Supplied data
+ + + +

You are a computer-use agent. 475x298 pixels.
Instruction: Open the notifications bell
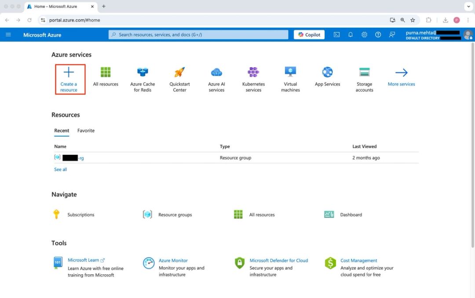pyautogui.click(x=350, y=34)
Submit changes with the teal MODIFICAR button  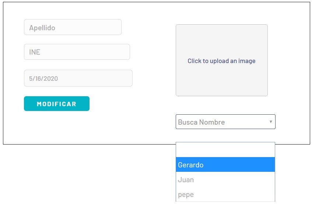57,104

+ + + +

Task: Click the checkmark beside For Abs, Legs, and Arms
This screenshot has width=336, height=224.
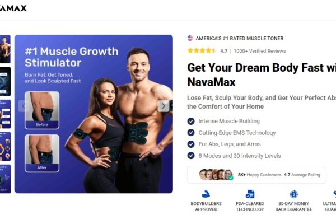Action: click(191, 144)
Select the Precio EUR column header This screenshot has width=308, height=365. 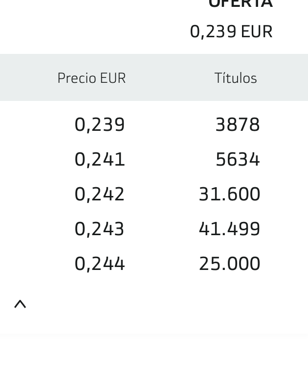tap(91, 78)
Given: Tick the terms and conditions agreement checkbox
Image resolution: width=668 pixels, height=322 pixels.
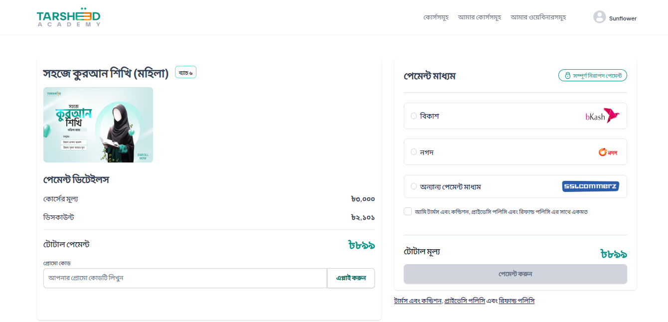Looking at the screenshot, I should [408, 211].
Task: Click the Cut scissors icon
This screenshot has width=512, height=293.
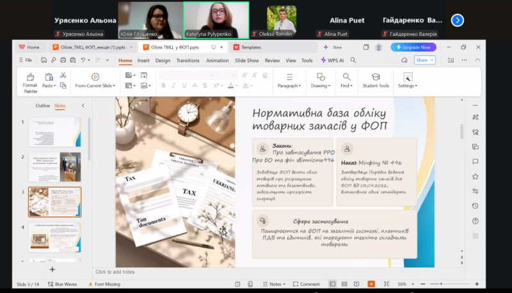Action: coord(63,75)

+ + + +

Exercise task
Please print the part of the rows above that opens with the line containing "Task: Click the Cut scissors icon" and closes with the line containing "Action: coord(63,75)", both ends included, and leave the pictures out.

Reply
Task: Click the Cut scissors icon
This screenshot has width=512, height=293.
Action: coord(63,75)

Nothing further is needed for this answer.